If you’re a fan of vintage and handmade curiosities but Etsy just isn’t the website for you, then here are five of our top Etsy alternatives.
Some of the sellers who were dissatisfied with Etsy’s decision to allow outside businesses to help create “handmade” products left the website. Quite a few of them ended up on the Etsy alternative known as Zibbet. This Australian-based company has a much stricter definition of “handmade”, so while it has a smaller selection of items, there’s a much better chance that an item is actually made by the own two hands of the person who’s selling it to you (though they do also sell “vintage” items). Sellers also like the fact that running a shop only costs a flat monthly fee, and that they don’t get dinged with listing and selling charges. Zibbet also has a reputation for providing excellent customer service.
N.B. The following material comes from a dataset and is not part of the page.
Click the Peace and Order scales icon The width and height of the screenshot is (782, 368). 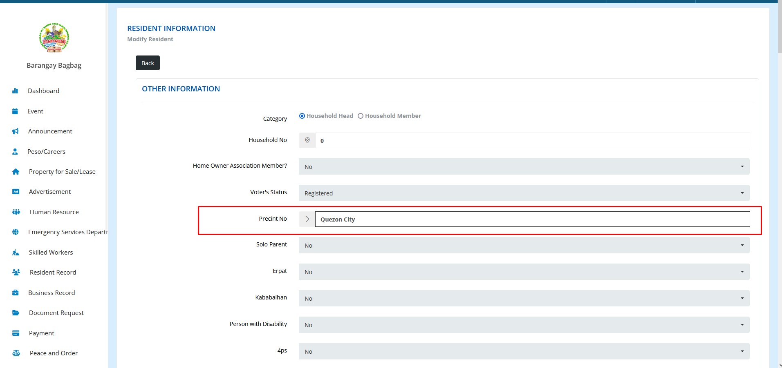(16, 353)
Supermarket is a website with a simple name and a simple interface, but that’s the beauty of it. Supermarket is similar to Etsy in that it puts you in touch with independent designers, artists, and entrepreneurs and the stuff that they make. You can also set up a shop and sell your own handmade items. Again, though, the attraction of this website is that it doesn’t have a whole bunch of fancy bells and whistles to fool around with. It’s just buying, selling, and searching for unique goods. You need to apply to become a seller (with information, pictures of your stuff, etc.), but you only get charged a monthly commission fee for how many products you sell. That means no registration or listing fees.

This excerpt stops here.